Problem to solve. In the entries below, find the line with "The image size is (357, 264)." and the line with "Task: Choose the EM-003 entry"; give again those lines and every line between them, exactly.

= Beginning of Section =

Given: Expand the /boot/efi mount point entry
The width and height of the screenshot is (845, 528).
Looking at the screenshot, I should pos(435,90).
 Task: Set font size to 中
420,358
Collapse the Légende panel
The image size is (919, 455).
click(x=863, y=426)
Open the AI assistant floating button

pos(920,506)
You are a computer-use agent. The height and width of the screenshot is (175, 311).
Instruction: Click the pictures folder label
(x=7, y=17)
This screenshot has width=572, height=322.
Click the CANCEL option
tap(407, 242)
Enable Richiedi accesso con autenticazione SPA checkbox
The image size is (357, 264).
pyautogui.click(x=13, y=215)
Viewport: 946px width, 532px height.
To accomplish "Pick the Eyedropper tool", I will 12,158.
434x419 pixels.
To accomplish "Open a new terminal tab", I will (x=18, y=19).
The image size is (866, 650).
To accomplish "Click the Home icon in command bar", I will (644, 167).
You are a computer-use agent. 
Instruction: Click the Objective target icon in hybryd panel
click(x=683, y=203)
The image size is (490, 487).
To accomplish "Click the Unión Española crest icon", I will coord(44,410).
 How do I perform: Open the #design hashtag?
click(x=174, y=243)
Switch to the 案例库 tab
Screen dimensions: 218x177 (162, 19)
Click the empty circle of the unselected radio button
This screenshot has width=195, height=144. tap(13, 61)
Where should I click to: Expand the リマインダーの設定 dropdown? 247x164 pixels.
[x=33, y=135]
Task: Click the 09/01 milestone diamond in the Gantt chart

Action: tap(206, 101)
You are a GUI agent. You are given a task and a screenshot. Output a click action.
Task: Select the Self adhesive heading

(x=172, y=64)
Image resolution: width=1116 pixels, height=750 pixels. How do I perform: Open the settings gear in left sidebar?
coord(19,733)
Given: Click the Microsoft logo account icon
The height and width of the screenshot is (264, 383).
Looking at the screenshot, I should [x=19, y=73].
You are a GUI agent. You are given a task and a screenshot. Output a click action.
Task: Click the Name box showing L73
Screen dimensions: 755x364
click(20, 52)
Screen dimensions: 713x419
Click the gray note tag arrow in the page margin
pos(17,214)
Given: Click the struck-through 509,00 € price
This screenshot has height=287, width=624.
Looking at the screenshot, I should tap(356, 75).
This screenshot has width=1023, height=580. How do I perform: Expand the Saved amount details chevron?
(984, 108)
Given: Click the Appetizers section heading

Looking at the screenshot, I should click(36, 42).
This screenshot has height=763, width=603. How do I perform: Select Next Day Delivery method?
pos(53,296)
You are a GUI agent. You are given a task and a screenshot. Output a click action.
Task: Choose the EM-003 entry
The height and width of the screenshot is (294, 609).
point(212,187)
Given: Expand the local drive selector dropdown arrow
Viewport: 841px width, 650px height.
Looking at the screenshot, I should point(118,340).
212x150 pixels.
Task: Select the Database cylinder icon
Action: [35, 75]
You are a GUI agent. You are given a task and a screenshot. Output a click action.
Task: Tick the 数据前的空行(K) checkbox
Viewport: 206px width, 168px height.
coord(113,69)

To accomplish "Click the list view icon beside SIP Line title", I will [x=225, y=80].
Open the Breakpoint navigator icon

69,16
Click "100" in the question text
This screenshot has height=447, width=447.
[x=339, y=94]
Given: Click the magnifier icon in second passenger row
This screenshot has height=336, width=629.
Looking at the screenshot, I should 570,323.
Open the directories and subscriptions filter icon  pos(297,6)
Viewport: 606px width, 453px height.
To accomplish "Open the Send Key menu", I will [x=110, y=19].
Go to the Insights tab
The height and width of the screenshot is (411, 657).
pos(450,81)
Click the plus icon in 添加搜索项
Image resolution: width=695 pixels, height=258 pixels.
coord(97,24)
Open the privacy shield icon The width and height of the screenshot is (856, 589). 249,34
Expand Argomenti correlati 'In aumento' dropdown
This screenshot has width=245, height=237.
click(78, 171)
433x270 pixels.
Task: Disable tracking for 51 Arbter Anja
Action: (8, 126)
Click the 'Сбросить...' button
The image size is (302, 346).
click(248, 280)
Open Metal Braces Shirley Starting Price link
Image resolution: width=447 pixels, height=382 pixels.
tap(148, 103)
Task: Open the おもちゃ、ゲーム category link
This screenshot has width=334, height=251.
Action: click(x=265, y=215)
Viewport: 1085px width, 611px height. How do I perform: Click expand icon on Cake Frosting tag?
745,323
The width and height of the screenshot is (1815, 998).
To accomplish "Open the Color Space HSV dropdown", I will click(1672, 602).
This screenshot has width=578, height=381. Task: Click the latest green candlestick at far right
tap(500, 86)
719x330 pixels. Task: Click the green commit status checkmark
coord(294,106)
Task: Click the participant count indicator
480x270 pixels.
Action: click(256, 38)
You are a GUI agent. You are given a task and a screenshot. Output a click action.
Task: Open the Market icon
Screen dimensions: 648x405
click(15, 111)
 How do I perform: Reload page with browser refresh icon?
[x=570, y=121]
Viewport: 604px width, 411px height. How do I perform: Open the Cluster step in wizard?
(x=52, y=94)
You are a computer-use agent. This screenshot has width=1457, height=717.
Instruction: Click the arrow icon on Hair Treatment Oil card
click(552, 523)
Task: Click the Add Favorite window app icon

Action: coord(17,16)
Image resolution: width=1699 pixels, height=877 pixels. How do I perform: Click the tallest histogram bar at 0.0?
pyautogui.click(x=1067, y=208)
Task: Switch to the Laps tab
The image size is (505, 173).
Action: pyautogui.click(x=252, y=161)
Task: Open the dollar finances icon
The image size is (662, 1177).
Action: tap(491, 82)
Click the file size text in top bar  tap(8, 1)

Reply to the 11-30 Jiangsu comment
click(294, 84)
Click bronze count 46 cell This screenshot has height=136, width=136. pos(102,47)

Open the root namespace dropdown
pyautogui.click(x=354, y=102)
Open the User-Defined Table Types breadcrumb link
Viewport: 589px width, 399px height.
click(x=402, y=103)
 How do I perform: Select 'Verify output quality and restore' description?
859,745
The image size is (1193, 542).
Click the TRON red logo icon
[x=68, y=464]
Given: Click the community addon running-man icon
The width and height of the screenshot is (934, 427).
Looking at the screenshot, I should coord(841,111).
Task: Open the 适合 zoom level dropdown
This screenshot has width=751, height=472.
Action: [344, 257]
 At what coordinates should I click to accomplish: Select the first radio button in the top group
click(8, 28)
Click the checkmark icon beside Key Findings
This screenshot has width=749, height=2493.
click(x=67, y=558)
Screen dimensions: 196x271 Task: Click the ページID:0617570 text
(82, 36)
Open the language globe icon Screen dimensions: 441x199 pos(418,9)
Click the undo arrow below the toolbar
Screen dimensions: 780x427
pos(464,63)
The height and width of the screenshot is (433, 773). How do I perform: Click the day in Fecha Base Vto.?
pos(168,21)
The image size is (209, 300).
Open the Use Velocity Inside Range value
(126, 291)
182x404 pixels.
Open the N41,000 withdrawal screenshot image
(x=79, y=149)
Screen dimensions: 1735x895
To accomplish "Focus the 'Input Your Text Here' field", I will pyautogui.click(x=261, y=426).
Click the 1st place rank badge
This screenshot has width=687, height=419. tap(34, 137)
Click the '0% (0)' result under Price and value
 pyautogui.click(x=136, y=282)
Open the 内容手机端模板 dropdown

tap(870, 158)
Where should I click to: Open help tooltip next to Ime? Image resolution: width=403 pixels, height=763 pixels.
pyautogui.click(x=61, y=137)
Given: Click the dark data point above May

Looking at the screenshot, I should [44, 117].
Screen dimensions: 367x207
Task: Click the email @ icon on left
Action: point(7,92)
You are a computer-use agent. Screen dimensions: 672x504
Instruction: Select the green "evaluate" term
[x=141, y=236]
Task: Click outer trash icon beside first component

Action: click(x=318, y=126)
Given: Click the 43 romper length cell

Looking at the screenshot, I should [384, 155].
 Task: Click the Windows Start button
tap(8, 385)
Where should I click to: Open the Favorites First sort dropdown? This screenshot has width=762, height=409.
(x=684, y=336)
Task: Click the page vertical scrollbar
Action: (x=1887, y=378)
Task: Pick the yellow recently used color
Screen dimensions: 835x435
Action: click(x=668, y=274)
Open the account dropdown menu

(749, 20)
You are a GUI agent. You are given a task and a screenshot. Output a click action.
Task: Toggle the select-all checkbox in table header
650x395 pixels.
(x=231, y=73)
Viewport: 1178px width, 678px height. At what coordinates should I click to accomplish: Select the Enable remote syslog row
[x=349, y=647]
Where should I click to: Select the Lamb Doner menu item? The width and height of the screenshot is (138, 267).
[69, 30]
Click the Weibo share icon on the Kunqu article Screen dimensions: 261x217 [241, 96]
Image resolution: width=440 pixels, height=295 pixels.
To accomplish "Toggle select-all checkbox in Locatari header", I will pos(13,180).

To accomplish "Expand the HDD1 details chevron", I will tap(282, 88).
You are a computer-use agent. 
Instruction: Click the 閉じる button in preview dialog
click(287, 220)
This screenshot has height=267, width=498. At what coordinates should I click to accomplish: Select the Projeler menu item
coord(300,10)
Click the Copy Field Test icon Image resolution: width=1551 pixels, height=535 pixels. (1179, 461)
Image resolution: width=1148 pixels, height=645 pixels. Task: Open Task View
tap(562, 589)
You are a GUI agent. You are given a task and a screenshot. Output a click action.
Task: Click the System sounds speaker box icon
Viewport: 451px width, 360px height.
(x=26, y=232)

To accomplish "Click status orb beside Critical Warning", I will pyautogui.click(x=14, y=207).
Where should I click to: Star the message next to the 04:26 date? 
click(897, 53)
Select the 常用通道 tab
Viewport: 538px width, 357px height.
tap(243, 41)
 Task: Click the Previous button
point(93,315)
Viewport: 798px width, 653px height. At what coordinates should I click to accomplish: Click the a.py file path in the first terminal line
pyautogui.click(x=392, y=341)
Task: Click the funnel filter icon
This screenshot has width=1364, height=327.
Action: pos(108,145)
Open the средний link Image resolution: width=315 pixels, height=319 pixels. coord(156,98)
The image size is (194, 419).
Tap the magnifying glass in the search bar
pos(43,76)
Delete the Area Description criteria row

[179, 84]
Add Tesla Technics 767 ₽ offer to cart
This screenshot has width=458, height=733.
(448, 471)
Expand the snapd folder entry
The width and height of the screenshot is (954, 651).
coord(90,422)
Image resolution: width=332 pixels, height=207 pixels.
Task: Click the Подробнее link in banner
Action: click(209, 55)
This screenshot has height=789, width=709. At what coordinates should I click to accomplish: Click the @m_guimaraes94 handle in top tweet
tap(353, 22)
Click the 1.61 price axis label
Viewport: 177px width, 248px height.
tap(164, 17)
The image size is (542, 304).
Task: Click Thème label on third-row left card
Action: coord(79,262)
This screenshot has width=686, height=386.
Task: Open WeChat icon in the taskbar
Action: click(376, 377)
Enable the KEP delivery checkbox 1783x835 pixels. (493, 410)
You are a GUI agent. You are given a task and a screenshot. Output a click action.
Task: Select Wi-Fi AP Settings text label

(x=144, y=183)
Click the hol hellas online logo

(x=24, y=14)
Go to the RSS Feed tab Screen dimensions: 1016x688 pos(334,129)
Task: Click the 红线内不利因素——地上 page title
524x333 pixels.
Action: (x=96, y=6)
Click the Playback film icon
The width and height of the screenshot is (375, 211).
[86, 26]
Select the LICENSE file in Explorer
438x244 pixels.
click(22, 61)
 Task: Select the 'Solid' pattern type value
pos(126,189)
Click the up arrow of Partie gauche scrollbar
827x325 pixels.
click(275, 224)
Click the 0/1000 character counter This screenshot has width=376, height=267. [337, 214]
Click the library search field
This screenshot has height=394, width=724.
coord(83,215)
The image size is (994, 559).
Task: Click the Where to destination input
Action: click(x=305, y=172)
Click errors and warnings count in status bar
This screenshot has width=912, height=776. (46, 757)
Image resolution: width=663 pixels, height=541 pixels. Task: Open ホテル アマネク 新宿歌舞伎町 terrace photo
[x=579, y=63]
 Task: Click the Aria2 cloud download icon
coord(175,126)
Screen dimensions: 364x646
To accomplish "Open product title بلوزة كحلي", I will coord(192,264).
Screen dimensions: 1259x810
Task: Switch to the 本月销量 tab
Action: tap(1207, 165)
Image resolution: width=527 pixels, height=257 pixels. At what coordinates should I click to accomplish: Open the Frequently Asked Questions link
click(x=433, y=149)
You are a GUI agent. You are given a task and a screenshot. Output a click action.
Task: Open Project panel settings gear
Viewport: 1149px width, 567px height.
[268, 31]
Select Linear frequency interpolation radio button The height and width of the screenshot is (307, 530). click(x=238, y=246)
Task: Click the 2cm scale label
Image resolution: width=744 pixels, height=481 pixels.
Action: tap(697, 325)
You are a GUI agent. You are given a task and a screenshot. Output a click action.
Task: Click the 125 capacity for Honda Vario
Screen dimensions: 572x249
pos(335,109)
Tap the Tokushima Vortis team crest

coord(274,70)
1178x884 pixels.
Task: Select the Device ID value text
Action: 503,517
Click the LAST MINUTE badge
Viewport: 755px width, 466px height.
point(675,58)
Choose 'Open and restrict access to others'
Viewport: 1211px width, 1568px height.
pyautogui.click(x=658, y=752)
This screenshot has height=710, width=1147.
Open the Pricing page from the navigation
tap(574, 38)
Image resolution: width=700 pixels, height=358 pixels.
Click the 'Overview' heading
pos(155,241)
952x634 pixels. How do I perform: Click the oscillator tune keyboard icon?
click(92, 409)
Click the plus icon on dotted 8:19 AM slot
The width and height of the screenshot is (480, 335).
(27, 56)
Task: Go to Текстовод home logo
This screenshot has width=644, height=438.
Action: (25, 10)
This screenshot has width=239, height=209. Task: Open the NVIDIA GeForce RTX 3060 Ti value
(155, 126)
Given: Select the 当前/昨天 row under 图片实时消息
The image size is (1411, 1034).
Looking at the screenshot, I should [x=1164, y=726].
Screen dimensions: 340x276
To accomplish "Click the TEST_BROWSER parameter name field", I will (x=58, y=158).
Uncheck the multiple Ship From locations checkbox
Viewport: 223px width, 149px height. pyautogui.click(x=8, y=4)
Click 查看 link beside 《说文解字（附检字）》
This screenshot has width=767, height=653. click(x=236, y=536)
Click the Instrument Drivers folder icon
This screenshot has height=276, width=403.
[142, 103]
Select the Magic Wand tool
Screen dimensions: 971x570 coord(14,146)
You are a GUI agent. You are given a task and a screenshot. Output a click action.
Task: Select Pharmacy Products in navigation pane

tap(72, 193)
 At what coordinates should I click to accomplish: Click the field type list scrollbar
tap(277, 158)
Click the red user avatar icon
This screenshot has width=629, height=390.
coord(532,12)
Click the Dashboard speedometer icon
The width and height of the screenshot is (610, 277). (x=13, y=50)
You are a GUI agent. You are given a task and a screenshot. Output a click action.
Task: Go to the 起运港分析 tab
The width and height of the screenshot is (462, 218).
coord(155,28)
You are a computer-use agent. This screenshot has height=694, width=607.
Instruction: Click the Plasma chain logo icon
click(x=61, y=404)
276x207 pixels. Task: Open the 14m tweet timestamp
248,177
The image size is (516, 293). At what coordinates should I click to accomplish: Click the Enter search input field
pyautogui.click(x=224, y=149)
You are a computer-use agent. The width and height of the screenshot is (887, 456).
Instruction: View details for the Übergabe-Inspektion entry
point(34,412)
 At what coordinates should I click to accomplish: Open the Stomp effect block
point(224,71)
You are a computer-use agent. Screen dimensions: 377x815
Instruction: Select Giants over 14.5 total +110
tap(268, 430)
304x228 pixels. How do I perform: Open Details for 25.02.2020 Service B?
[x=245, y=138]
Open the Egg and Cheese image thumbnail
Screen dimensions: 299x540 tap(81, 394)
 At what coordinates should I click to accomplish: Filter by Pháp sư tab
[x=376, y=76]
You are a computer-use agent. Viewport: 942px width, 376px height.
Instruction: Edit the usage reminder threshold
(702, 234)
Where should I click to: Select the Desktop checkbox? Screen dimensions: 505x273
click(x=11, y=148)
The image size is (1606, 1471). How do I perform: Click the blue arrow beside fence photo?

= End of Section =

Exercise output.
The image size is (357, 264).
pyautogui.click(x=13, y=215)
Viewport: 946px width, 532px height.
To accomplish "Pick the Eyedropper tool", I will 12,158.
434x419 pixels.
To accomplish "Open a new terminal tab", I will (x=18, y=19).
The image size is (866, 650).
To accomplish "Click the Home icon in command bar", I will (644, 167).
You are a computer-use agent. 
Instruction: Click the Objective target icon in hybryd panel
click(x=683, y=203)
The image size is (490, 487).
To accomplish "Click the Unión Española crest icon", I will coord(44,410).
 How do I perform: Open the #design hashtag?
click(x=174, y=243)
Switch to the 案例库 tab
Screen dimensions: 218x177 (162, 19)
Click the empty circle of the unselected radio button
This screenshot has width=195, height=144. tap(13, 61)
Where should I click to: Expand the リマインダーの設定 dropdown? 247x164 pixels.
[x=33, y=135]
Task: Click the 09/01 milestone diamond in the Gantt chart

Action: tap(206, 101)
You are a GUI agent. You are given a task and a screenshot. Output a click action.
Task: Select the Self adhesive heading

(x=172, y=64)
Image resolution: width=1116 pixels, height=750 pixels. How do I perform: Open the settings gear in left sidebar?
coord(19,733)
Given: Click the Microsoft logo account icon
The height and width of the screenshot is (264, 383).
Looking at the screenshot, I should [x=19, y=73].
You are a GUI agent. You are given a task and a screenshot. Output a click action.
Task: Click the Name box showing L73
Screen dimensions: 755x364
click(20, 52)
Screen dimensions: 713x419
Click the gray note tag arrow in the page margin
pos(17,214)
Given: Click the struck-through 509,00 € price
This screenshot has height=287, width=624.
Looking at the screenshot, I should tap(356, 75).
This screenshot has width=1023, height=580. How do I perform: Expand the Saved amount details chevron?
(984, 108)
Given: Click the Appetizers section heading

Looking at the screenshot, I should click(36, 42).
This screenshot has height=763, width=603. How do I perform: Select Next Day Delivery method?
pos(53,296)
You are a GUI agent. You are given a task and a screenshot. Output a click action.
Task: Choose the EM-003 entry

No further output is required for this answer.